If there is no corresponding entry in the TEPA information table 431T, the encapsulation processing unit 4
31 requests the encapsulation notification processing unit 432 to inquire about the presence / absence of transfer of traffic to the value-added system device 2. As a result of the inquiry, when the encapsulation processing unit 431 is notified that traffic is to be transferred to the value-added system device 2, TEPA is also notified. The encapsulation processing unit 431 creates an entry in the TEPA information table 431 and sets the notified TEPA as the destination IPv6 address of the IPv6 capsule header.

  As a result of the inquiry, when it is notified that traffic forwarding to the value-added system device 2 is not performed, the encapsulation processing unit 431 uses the IPv6 address of the router 3 as the destination IPv6 of the IPv6 capsule header as an initial value. Address.

  The source IPv6 address of the IPv6 header is an IPv6 address corresponding to the global IPv4 address of NAPT, which is acquired by the encapsulation processing unit 431 requesting the address information processing unit 433. The encapsulation processing unit 431 encapsulates the IPv4 packet with the IPv6 capsule header including the determined destination and the source IPv6 address, and outputs it to the IPv6 routing unit 422. The IPv4 over IPv6 packet is routed by the IPv6 routing unit 422 and sent to the carrier network.

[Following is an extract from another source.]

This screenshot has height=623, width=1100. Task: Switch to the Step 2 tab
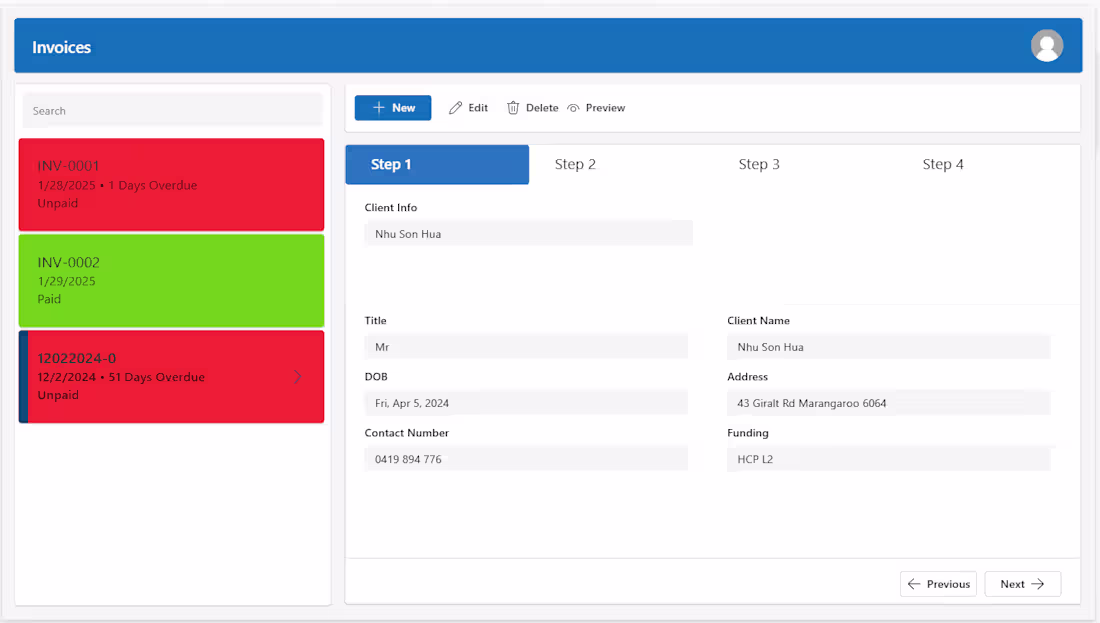(576, 164)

  When receiving the IPv6 packet from the IPv6 routing unit 422, the encapsulation processing unit 431 performs decapsulation because the IPv6 packet is an IPv4 over IPv6 packet. The IPv4 packet obtained by the decapsulation is subjected to NAPT address conversion by the address information processing unit 433 and then output to the IPv4 routing unit 421. The IPv4 packet is routed by the IPv4 routing unit 421, and is sent to the user's home network in the first embodiment.

  In response to the request from the encapsulation processing unit 431, the encapsulation notification processing unit 432 inquires of the system management node 1 about whether or not the traffic is transferred to the value-added system device 2. The inquiry request to the system management node 1 includes, for example, user identification information.

  The encapsulation notification processing unit 432 holds a user information table 432T. The user information table 432T includes, for example, user identification information. In the user information table 432T, for example, user identification information is stored in advance by a user who owns the GW apparatus 4 or by a carrier via a carrier network. The user information table 432T is stored in the auxiliary storage device 405, for example.

  When the presence / absence of transfer to the value-added system device 2 is set not in units of users but in units of traffic, the inquiry request to the system management node 1 is included in the traffic identification information in addition to the user identification information. May also be included.

  When receiving a response to the inquiry request from the system management node 1, the encapsulation notification processing unit 432 notifies the encapsulation processing unit 431 of the response content. The response includes presence / absence of transfer of the corresponding traffic to the value-added system device 2 and TEPA when the traffic is transferred to the value-added system device 2.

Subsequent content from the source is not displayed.